Israel's military heatedly denied accusations that tanks and helicopters fired deliberately into a large crowd of Palestinians protesting its invasion of the Rafah refugee camp in the Gaza Strip. But TV coverage appeared to show otherwise. At least 10 people died, a number that was expected to rise since dozens more were critically wounded. The Bush administration said it was seeking "the facts about what happened" from the Jerusalem government and urged "maximum restraint." Israel's two-day offensive against the camp already had drawn a chorus of international condemnation, which seemed certain to escalate.

As expected, a former finance minister was chosen to be India's new head of government, and he and the leader of his Congress Party, Sonia Gandhi, were meeting with the president to arrange for the formation of a coalition government. Manmohan Singh, who is widely credited as the architect of India's economic boom, is expected to take the oath of office Friday as prime minister.

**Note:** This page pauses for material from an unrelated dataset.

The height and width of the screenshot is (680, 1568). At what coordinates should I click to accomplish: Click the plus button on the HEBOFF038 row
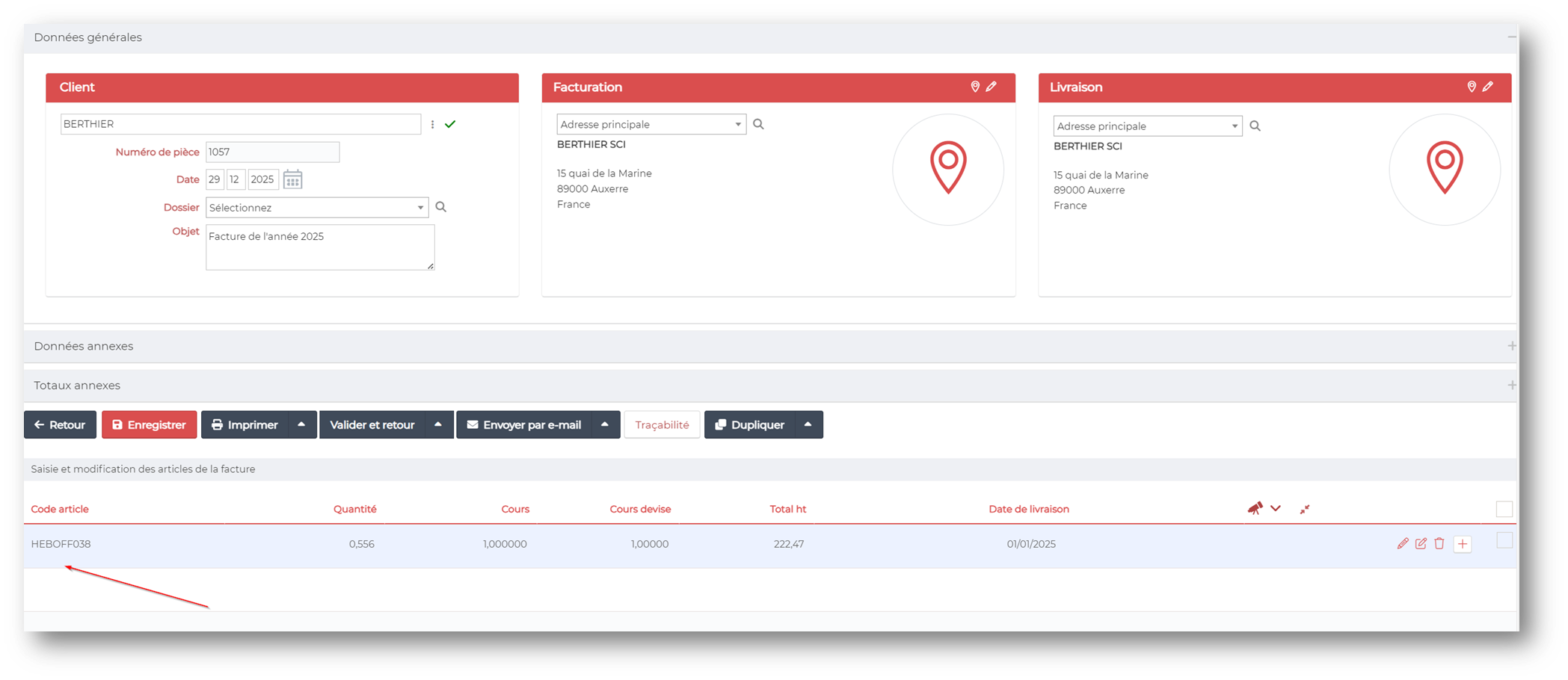pos(1463,544)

Seven more followers of radical cleric Moqtada al-Sadr were killed in fighting with American forces in Karbala, Iraq, with gunfire coming from upper-story windows of one of Shia Islam's holiest shrines, a US spokesman said. Meanwhile, a terrorist group linked to Al Qaeda claimed responsibility for the assassination Monday of Iraqi Governing Council President Izzedine Saleem.

Protesters firebombed the British Embassy in Iran in a fourth straight day of demonstrations against the damage done to Shiite religious sites in neighboring Iraq by coalition forces fighting with resisters. No one was reported hurt. Some news agencies put the number of protesters in the thousands, but others said the ranks were in the hundreds at most. Meanwhile, under pressure, theater operators across Iran stopped showing a new box-office hit movie that pokes fun at the the nation's ruling hard-line clerics.

Martial law in the restive province of Aceh was formally lifted by Indonesia's government on grounds that separatist rebels there are all but defeated. But a state of emergency remains in effect, an estimated 40,000 Army troops and police are still deployed there, and curfews can be ordered at any time. Indonesia has vowed that Aceh will never be granted independence.

New concerns arose about security for this summer's Olympic Games after police in Athens destroyed a bomb found less than a mile from the second-largest complex to be used at the sports gathering. The device was similar to three others that went off outside a center-city police station May 5. Responsibility for the earlier blasts was claimed by a radical group that said Western tourists were "undesirable" at the games. Against that backdrop, Palestinian Authority President Yasser Arafat volunteered the help of factions under his control to "ensure the success of the games."